Flextime? Don’t Hold Your Breath.

Bush Plans Flextime Proposal Washington Post 7/30/04
“President Bush plans to announce Friday that he wants to make flextime more available to the nation’s workers….
“His aides did not give details about what he will propose beyond saying that he wants to give parents more chances to participate in their children’s lives by letting workers accrue hours that they could take off later.”

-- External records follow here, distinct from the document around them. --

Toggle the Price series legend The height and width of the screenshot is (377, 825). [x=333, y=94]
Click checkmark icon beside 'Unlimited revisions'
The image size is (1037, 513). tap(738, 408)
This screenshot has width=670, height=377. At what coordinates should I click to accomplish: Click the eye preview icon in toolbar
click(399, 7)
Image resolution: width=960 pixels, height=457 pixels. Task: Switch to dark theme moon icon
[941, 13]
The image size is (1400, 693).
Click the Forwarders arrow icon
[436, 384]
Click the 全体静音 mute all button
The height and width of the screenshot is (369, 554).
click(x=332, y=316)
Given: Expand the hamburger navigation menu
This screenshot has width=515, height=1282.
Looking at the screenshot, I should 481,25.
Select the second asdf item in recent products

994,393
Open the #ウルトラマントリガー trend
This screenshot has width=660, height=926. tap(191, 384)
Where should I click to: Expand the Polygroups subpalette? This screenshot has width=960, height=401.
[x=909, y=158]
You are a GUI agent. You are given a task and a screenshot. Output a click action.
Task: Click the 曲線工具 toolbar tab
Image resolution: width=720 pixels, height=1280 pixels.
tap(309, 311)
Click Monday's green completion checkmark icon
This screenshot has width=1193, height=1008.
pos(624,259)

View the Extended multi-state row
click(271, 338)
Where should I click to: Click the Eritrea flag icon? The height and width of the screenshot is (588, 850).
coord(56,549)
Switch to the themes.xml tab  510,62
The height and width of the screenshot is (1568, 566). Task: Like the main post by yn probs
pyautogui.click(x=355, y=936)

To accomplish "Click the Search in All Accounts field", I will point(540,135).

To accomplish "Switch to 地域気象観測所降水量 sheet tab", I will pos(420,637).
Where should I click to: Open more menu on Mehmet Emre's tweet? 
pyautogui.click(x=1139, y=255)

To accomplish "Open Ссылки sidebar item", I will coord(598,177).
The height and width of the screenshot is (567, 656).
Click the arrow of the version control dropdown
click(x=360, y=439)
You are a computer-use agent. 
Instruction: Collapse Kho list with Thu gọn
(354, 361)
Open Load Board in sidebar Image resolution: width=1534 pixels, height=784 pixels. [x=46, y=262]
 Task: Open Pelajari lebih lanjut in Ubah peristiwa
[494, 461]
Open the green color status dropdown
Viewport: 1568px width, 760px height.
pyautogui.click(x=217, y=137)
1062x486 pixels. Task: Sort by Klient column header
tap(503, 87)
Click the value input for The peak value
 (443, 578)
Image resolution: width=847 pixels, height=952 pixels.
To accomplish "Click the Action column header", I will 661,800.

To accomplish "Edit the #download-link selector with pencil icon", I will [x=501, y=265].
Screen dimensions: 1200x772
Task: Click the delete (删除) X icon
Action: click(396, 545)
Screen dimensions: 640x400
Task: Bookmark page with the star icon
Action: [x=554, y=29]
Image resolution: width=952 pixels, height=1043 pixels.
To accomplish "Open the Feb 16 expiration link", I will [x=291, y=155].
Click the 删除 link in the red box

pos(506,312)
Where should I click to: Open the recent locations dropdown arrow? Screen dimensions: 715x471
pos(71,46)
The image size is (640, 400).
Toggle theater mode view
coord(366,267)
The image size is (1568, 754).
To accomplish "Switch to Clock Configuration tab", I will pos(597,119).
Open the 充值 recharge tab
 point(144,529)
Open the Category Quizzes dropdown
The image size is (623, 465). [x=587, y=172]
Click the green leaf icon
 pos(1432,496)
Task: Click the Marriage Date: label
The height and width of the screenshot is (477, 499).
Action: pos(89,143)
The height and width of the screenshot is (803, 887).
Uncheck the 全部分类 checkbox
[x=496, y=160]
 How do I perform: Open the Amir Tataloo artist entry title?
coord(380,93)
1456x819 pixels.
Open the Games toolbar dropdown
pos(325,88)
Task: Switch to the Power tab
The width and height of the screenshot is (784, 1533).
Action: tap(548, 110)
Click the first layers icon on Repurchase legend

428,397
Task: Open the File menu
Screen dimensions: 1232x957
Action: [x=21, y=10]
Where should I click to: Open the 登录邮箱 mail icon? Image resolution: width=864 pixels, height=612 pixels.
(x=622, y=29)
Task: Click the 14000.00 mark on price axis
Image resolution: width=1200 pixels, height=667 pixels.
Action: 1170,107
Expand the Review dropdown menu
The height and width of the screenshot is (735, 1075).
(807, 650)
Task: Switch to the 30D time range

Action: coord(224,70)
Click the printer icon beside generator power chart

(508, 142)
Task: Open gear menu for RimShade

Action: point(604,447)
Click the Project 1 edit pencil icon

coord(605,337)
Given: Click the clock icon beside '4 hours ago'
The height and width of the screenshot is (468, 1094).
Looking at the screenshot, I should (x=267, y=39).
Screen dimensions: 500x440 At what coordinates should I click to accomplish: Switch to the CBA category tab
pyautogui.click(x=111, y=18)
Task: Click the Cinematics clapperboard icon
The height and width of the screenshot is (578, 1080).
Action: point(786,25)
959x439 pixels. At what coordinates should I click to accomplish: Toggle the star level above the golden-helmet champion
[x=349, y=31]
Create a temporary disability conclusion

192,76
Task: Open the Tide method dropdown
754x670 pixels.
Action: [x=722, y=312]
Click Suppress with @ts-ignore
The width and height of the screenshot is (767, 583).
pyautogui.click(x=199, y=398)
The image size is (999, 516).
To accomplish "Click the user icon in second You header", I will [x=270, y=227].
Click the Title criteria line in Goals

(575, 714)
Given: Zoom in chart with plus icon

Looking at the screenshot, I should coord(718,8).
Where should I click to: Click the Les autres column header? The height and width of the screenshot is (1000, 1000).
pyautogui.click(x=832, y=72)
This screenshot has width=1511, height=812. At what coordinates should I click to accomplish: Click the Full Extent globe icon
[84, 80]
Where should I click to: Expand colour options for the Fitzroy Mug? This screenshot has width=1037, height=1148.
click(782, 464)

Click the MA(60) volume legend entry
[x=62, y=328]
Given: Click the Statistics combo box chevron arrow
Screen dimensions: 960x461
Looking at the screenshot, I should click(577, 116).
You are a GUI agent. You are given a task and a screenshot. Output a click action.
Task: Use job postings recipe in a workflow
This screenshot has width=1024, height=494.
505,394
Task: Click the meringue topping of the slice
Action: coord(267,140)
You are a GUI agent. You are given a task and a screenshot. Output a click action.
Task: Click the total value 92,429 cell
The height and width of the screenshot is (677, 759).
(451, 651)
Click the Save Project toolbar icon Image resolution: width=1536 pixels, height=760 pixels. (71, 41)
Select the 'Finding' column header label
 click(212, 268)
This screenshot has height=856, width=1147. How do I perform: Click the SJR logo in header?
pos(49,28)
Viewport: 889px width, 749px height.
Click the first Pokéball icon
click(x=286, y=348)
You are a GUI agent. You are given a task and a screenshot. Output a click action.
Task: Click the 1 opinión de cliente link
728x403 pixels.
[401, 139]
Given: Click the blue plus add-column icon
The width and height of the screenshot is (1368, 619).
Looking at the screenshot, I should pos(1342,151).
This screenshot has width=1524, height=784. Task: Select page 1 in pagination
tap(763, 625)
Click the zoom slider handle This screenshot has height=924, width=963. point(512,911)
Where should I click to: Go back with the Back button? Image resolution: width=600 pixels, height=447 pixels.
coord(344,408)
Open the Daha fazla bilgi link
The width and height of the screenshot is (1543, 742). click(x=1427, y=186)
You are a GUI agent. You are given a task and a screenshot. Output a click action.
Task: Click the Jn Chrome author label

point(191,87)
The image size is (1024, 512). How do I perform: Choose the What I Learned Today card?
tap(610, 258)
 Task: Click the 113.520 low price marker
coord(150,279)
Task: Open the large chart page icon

I really think they are so clueless that they didn’t think this through, and so have no idea how radical it would be. But they will find out fast, if they actually try to introduce it as legislations. Business will instantly and ruthlessly shut it down.
Why Radical?
1. Flextime has little relevance to “nonexempt” (i.e. non-salaried) workers, because they are already compensated for the overtime they work They are entitled to time-and-a-half pay for working more then eight hours in a day. In the terms of flextime, that is six hours off in return for four overtime hours “accrued.”
All that new legislation could add to this would be for workers to have the right to unilaterally insist on time off on other days, even when the employer does not choose to permit it. That is not going to happen. For one thing, it is too plausible that management needs to retain control of critical production schedules.
2. So flextime (aka the dimly remembered “comp time”) applies primarily to “exempt” (i.e., salaried) workers, who now are routinely compelled to work overtime without any pay at all, neither time-and-a-half nor straight-time. (This is part of the great Productivity Miracle US business has so famously conjured up.)
If flextime were in force, all those invisible free hours that salaried people are already working would suddenly have to be (gasp!) recorded, and equivalent hours off allowed in return for them, with no loss in pay.
Business will never allow this to be adopted. And all the institutions that might normally endorse this general kind of a reform will remain silent, because the newspapers, TV stations, etc. are among the worst exploiters of uncompensated work.